*Fonte:*

Ognuno ha la sua fonte di ispirazione, ed il suo rito propiziatorio.
Robert Frank – la foto che apre il libro |
Lui che fa? Investe i soldi (con la benedizione della Fondazione) in un viaggio lungo un anno, per le strade degli Stati Uniti.
Lui, la moglie ed i suoi due figli.
Attraversati in modo precario su una vecchia automobile usata.
Ma le sue immagini non piacciono.
Robert Frank – funerale |
Il genio di Robert non trova un editore.
La Fondazione non lo aiuta: non sono quelli gli americani che si aspettavano.
Ed in Europa il successo è strepitoso.Alla fine gli Americani lo stampano (sono costretti a farlo) ma lo massacrano di critiche.
Lo definiscono un anti-americano di sinistra: ma lui è un innovatore che sa osservare. Kerouac dice che lui sa vedere.
Se non fosse stato per l’introduzione di Kerouac sarebbe stato un flop. (qui trovate la prima bozza scritta a macchina)

*Materiale estratto:*
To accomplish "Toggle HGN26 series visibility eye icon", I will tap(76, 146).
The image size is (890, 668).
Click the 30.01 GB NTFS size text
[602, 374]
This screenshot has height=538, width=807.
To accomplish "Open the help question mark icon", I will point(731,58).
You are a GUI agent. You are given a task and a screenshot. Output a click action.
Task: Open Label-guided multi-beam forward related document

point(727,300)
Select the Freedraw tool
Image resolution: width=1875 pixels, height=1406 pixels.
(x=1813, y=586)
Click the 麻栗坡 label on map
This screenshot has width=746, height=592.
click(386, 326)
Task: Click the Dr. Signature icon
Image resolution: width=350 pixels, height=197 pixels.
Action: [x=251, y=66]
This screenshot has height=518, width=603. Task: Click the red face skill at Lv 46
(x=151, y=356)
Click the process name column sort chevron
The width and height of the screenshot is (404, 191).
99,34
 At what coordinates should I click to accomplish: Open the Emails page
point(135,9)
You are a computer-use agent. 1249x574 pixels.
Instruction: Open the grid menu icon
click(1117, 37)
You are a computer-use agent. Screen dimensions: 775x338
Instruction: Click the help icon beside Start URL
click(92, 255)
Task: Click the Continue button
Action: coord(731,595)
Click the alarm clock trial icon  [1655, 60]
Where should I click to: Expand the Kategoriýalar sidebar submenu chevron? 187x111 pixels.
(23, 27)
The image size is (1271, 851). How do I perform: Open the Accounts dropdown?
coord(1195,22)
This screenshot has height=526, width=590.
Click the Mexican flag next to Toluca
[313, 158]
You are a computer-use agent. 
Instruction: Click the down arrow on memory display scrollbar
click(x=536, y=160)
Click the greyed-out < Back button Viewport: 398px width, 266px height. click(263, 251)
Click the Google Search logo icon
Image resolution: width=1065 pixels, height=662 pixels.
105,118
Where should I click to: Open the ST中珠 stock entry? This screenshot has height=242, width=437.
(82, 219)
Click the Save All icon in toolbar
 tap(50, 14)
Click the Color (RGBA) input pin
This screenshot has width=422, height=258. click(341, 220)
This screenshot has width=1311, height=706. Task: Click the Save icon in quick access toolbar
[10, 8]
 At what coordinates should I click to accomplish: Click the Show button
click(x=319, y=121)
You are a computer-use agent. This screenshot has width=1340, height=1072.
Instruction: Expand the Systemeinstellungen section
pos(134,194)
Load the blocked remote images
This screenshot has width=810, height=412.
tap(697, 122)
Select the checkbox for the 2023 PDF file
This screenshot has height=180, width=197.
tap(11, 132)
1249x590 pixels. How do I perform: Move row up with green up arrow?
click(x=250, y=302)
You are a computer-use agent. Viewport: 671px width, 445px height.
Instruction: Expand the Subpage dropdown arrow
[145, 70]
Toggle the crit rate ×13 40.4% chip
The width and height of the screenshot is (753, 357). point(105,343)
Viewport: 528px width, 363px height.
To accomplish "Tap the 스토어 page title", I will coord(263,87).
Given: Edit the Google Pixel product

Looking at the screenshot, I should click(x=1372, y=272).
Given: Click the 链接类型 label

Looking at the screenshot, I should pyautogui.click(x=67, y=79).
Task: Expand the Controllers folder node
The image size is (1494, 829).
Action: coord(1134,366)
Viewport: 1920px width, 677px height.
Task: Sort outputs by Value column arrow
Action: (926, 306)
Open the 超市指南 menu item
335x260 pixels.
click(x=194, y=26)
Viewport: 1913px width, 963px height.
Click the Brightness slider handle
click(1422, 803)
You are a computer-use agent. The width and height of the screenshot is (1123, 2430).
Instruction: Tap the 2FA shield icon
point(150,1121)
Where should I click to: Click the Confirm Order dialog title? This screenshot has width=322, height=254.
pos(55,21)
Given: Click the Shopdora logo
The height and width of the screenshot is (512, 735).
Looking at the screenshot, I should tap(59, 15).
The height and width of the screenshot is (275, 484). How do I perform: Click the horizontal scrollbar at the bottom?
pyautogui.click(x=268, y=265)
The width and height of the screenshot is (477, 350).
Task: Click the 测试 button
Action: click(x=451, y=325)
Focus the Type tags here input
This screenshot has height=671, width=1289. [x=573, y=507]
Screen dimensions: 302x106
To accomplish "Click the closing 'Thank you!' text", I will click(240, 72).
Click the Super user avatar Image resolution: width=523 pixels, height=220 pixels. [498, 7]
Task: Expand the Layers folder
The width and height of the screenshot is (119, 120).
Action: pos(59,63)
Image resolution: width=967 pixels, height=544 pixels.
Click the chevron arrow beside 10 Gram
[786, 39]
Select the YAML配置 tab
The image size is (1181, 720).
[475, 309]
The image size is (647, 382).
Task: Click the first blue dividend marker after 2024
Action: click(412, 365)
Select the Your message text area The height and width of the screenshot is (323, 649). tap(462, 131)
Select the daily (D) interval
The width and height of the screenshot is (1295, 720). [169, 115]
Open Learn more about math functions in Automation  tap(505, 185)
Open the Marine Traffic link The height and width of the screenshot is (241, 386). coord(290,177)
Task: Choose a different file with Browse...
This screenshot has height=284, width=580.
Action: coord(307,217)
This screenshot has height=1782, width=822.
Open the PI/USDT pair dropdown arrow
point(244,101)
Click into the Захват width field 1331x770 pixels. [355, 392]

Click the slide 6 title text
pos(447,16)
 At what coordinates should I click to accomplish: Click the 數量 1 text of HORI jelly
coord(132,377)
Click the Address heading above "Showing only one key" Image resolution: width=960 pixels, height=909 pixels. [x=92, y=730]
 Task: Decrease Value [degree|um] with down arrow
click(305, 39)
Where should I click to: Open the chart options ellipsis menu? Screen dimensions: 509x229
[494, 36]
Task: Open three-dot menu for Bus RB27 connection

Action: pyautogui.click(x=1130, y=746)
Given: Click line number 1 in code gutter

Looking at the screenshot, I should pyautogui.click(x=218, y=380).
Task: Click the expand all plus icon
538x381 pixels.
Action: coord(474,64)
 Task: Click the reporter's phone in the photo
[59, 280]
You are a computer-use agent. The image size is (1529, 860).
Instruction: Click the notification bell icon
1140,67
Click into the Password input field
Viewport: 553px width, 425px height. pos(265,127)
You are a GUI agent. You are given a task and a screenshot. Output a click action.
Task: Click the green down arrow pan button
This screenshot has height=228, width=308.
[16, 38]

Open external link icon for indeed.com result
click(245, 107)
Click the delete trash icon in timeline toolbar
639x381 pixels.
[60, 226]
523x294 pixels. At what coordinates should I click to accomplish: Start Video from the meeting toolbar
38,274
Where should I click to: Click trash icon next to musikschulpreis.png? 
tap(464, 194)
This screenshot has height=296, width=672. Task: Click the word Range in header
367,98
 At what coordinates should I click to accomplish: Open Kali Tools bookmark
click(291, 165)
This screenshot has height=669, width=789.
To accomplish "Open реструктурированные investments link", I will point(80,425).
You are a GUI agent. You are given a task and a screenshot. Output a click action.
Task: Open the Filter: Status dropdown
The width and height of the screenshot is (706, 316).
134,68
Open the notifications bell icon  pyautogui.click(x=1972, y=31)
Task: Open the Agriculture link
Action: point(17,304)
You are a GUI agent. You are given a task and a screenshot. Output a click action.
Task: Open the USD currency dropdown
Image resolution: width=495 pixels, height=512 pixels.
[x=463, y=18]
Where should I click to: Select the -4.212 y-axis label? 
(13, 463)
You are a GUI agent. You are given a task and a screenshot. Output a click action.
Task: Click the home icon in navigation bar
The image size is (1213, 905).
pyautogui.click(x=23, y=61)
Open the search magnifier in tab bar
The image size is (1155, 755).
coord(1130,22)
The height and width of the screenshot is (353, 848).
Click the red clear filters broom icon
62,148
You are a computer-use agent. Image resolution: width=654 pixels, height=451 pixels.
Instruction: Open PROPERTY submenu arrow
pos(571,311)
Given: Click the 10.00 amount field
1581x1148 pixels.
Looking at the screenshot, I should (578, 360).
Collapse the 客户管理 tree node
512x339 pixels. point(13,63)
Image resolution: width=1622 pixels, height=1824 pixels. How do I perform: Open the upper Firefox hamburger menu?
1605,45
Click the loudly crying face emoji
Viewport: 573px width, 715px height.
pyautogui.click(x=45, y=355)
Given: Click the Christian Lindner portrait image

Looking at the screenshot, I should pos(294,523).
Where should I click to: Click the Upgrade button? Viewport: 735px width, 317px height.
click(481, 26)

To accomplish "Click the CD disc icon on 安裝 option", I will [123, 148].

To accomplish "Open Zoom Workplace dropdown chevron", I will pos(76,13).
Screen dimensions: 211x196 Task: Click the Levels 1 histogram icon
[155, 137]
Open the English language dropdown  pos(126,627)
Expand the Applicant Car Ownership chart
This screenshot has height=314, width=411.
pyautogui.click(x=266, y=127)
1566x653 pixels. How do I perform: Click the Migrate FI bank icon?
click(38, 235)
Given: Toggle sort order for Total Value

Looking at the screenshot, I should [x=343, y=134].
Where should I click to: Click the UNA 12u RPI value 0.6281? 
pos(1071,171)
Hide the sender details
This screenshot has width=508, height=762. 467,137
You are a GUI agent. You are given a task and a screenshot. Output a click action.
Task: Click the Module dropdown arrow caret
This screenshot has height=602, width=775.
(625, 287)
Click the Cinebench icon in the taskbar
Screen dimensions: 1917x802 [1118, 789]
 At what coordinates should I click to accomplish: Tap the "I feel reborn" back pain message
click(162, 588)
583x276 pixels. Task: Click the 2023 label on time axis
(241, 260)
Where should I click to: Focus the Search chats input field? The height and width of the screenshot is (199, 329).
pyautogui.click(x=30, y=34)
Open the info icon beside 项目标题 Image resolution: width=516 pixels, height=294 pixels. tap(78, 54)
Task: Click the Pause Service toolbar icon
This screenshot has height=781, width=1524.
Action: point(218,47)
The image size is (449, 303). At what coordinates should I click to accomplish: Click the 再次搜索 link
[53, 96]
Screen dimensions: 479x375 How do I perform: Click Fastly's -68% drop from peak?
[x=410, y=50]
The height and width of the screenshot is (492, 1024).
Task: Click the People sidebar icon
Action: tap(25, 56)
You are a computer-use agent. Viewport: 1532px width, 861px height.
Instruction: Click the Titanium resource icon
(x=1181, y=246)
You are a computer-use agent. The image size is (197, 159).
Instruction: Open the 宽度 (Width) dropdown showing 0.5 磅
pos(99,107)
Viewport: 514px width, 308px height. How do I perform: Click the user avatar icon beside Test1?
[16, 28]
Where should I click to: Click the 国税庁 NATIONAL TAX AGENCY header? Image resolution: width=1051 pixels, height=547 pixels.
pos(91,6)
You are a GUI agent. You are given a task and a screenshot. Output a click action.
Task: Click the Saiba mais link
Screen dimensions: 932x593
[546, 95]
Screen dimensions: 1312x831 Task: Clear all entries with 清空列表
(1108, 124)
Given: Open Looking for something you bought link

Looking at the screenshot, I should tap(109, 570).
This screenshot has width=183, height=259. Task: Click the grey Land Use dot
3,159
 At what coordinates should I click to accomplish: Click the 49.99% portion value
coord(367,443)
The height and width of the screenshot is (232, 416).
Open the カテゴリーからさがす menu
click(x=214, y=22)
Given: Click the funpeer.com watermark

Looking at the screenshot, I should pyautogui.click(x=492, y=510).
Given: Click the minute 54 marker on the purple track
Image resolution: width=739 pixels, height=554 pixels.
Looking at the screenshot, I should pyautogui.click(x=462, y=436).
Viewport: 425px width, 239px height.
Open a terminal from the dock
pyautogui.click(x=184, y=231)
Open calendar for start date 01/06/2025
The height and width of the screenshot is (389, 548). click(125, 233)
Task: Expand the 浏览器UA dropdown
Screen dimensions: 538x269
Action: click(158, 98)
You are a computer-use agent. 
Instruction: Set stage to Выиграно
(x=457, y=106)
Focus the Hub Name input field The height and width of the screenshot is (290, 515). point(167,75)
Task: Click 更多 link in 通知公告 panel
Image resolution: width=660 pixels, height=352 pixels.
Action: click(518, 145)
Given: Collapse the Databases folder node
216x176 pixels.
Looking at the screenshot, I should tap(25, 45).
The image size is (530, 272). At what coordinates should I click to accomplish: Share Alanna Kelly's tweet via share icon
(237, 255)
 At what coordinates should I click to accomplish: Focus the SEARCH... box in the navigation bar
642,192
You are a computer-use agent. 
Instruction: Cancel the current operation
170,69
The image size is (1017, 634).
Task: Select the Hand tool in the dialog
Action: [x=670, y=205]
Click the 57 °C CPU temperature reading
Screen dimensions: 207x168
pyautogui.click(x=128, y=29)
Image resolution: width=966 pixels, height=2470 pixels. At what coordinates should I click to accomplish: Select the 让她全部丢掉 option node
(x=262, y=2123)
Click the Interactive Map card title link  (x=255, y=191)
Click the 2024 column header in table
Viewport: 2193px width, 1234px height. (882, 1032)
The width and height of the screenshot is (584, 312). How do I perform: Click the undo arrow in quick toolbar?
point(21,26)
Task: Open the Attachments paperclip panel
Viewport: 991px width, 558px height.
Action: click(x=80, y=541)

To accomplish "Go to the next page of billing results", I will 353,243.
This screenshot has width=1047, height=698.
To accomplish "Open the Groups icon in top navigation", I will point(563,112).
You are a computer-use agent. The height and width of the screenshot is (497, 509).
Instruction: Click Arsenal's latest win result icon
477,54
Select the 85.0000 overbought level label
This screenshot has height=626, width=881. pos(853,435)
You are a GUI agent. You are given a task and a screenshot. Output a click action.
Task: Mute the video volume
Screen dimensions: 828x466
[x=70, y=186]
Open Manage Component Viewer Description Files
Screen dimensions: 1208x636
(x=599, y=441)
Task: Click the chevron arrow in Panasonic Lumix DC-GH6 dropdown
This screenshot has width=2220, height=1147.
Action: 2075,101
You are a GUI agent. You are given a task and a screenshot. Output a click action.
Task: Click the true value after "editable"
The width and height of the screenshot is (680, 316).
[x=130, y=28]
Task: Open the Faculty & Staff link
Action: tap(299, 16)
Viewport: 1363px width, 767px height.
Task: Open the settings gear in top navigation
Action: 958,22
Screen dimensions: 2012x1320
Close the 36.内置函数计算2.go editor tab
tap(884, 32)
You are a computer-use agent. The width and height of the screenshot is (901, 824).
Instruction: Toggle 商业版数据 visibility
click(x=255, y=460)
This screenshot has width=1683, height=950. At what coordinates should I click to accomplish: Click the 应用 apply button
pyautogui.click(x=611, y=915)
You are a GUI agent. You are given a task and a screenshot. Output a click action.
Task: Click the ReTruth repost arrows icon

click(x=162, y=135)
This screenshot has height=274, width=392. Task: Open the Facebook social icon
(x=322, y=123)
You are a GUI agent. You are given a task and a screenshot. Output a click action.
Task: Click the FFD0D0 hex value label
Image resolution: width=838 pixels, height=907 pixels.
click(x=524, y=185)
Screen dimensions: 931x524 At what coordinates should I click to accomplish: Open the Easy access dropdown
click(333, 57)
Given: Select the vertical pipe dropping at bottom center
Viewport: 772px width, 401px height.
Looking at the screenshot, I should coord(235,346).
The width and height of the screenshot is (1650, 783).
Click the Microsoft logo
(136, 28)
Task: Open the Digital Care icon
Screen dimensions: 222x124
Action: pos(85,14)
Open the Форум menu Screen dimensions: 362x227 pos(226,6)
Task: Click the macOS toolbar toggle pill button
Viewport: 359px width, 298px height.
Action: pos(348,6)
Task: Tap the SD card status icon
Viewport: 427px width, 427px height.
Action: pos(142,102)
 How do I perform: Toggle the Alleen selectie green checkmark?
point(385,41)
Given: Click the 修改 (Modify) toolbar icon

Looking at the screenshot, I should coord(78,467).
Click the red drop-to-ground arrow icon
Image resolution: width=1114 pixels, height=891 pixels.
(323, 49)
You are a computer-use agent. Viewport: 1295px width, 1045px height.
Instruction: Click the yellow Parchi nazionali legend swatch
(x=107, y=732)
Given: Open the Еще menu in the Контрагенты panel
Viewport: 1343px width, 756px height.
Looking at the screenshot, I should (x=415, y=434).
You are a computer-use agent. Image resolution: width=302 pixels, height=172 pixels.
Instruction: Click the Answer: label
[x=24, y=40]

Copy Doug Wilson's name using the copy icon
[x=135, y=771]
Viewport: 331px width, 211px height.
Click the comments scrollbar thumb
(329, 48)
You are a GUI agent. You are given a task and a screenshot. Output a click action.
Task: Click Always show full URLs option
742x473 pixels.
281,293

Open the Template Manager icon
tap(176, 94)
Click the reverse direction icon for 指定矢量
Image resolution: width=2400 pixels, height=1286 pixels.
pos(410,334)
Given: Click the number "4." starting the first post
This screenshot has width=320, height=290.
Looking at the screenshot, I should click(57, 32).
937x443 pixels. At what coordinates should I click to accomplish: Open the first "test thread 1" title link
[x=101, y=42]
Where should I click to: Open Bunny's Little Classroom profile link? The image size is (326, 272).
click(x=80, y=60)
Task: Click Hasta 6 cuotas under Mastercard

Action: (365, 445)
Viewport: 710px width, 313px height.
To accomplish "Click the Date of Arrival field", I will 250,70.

*Attività da svolgere:*
1: In base alla fonte su Robert Frank, per quale motivo la Fondazione non lo aiuta? Rispondi con una, due o tre frasi.
2: Trascrivi dai record, senza alcuna modifica, tutto ciò che va dalla riga contenente "Collapse the 客户管理 tree node" fino alla riga contenente "Action: tap(25, 56)", entrambe incluse.
I record non hanno alcun legame con la fonte.

*Le risposte:*
1: La Fondazione non aiuta Robert Frank perché nelle sue immagini non compaiono gli americani che si aspettava di vedere.

2:
Collapse the 客户管理 tree node
512x339 pixels. point(13,63)
Image resolution: width=1622 pixels, height=1824 pixels. How do I perform: Open the upper Firefox hamburger menu?
1605,45
Click the loudly crying face emoji
Viewport: 573px width, 715px height.
pyautogui.click(x=45, y=355)
Given: Click the Christian Lindner portrait image

Looking at the screenshot, I should pos(294,523).
Where should I click to: Click the Upgrade button? Viewport: 735px width, 317px height.
click(481, 26)

To accomplish "Click the CD disc icon on 安裝 option", I will [123, 148].

To accomplish "Open Zoom Workplace dropdown chevron", I will pos(76,13).
Screen dimensions: 211x196 Task: Click the Levels 1 histogram icon
[155, 137]
Open the English language dropdown  pos(126,627)
Expand the Applicant Car Ownership chart
This screenshot has height=314, width=411.
pyautogui.click(x=266, y=127)
1566x653 pixels. How do I perform: Click the Migrate FI bank icon?
click(38, 235)
Given: Toggle sort order for Total Value

Looking at the screenshot, I should [x=343, y=134].
Where should I click to: Click the UNA 12u RPI value 0.6281? 
pos(1071,171)
Hide the sender details
This screenshot has width=508, height=762. 467,137
You are a GUI agent. You are given a task and a screenshot. Output a click action.
Task: Click the Module dropdown arrow caret
This screenshot has height=602, width=775.
(625, 287)
Click the Cinebench icon in the taskbar
Screen dimensions: 1917x802 [1118, 789]
 At what coordinates should I click to accomplish: Tap the "I feel reborn" back pain message
click(162, 588)
583x276 pixels. Task: Click the 2023 label on time axis
(241, 260)
Where should I click to: Focus the Search chats input field? The height and width of the screenshot is (199, 329).
pyautogui.click(x=30, y=34)
Open the info icon beside 项目标题 Image resolution: width=516 pixels, height=294 pixels. tap(78, 54)
Task: Click the Pause Service toolbar icon
This screenshot has height=781, width=1524.
Action: point(218,47)
The image size is (449, 303). At what coordinates should I click to accomplish: Click the 再次搜索 link
[53, 96]
Screen dimensions: 479x375 How do I perform: Click Fastly's -68% drop from peak?
[x=410, y=50]
The height and width of the screenshot is (492, 1024).
Task: Click the People sidebar icon
Action: tap(25, 56)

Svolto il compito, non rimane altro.